[Extracted data entries]
● ● ● ● ●
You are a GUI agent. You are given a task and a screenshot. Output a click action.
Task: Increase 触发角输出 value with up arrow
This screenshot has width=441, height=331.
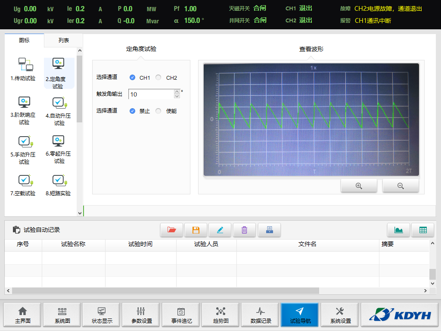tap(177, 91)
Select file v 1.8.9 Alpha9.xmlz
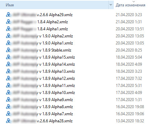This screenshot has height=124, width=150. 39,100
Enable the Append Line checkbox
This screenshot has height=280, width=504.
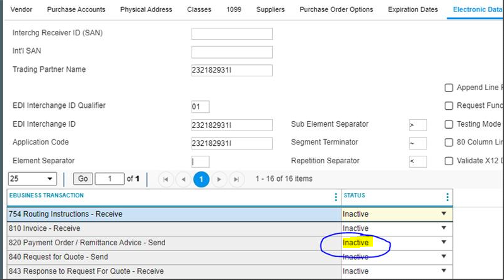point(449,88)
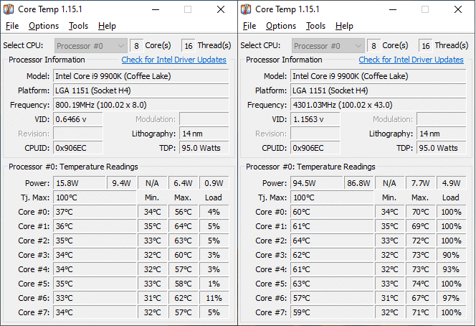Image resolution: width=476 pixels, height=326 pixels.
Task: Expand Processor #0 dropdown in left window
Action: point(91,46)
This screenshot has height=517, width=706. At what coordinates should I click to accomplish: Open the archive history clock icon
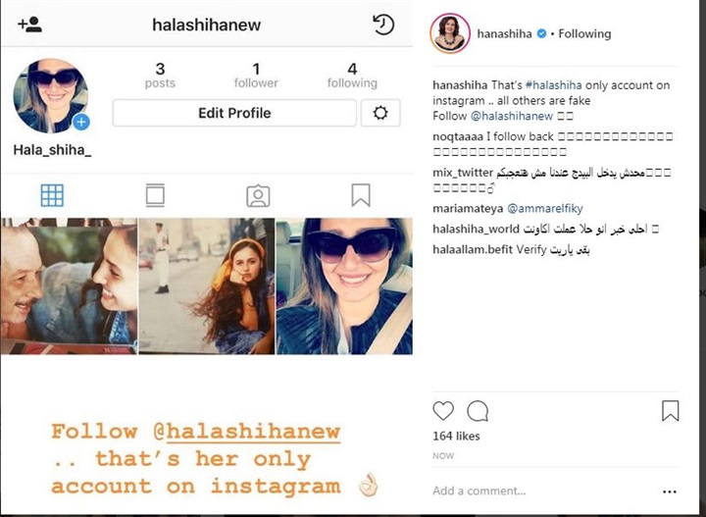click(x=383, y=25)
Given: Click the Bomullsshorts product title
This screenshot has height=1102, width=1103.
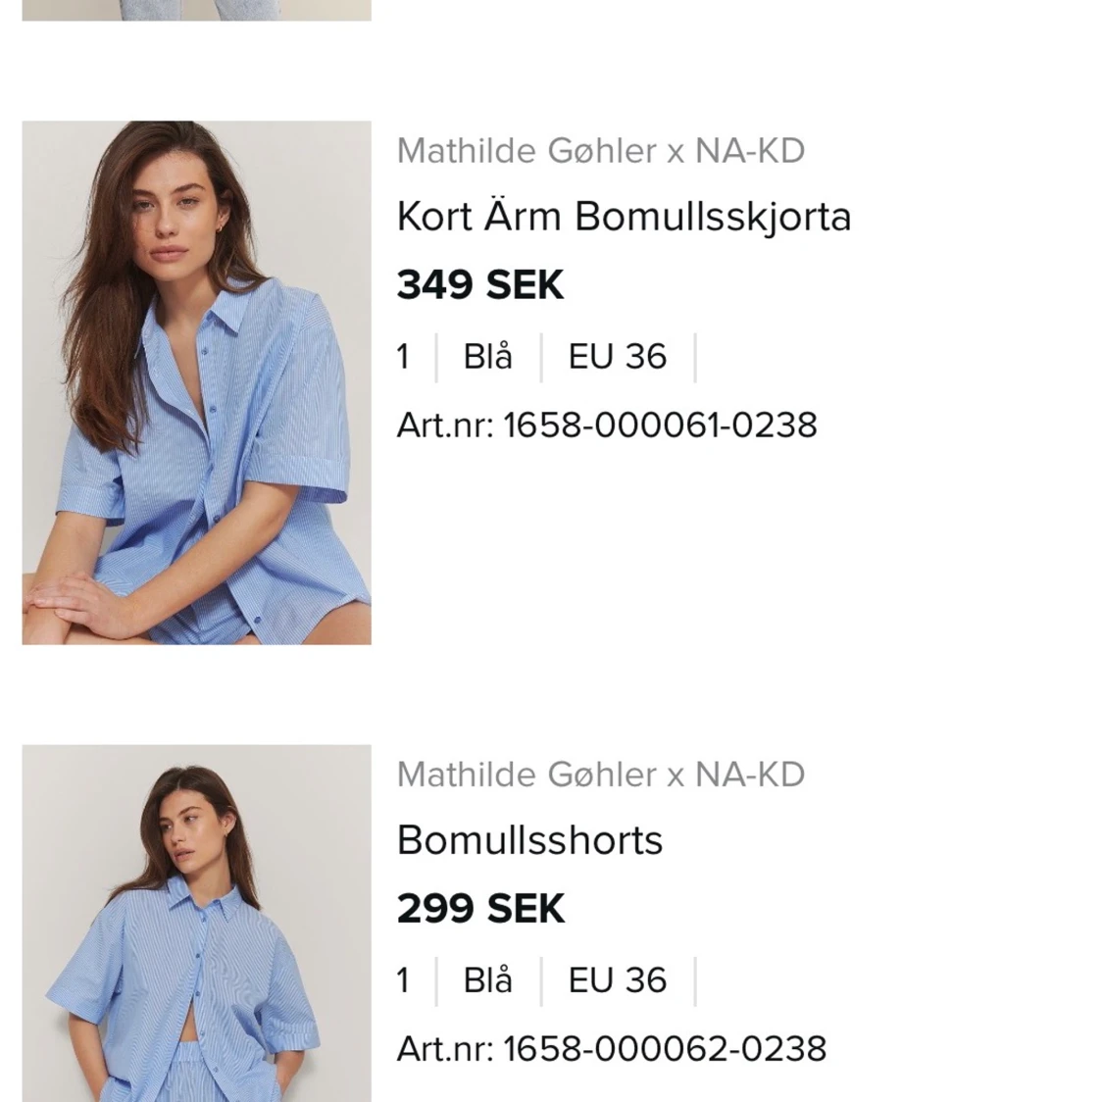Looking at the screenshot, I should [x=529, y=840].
● ● ● ● ●
* Instructions for the task
Output the records exactly, pictures excluded.

* Solved exercise
You are a GUI agent. You are given a task and a screenshot. Output a click action.
Task: Increase 触发角输出 value with up arrow
This screenshot has width=441, height=331.
tap(177, 91)
Select file v 1.8.9 Alpha9.xmlz
This screenshot has height=124, width=150. 39,100
Enable the Append Line checkbox
This screenshot has height=280, width=504.
point(449,88)
Image resolution: width=476 pixels, height=326 pixels.
Task: Expand Processor #0 dropdown in left window
Action: point(91,46)
This screenshot has height=517, width=706. At what coordinates should I click to accomplish: Open the archive history clock icon
click(x=383, y=25)
Given: Click the Bomullsshorts product title
This screenshot has height=1102, width=1103.
Looking at the screenshot, I should [x=529, y=840].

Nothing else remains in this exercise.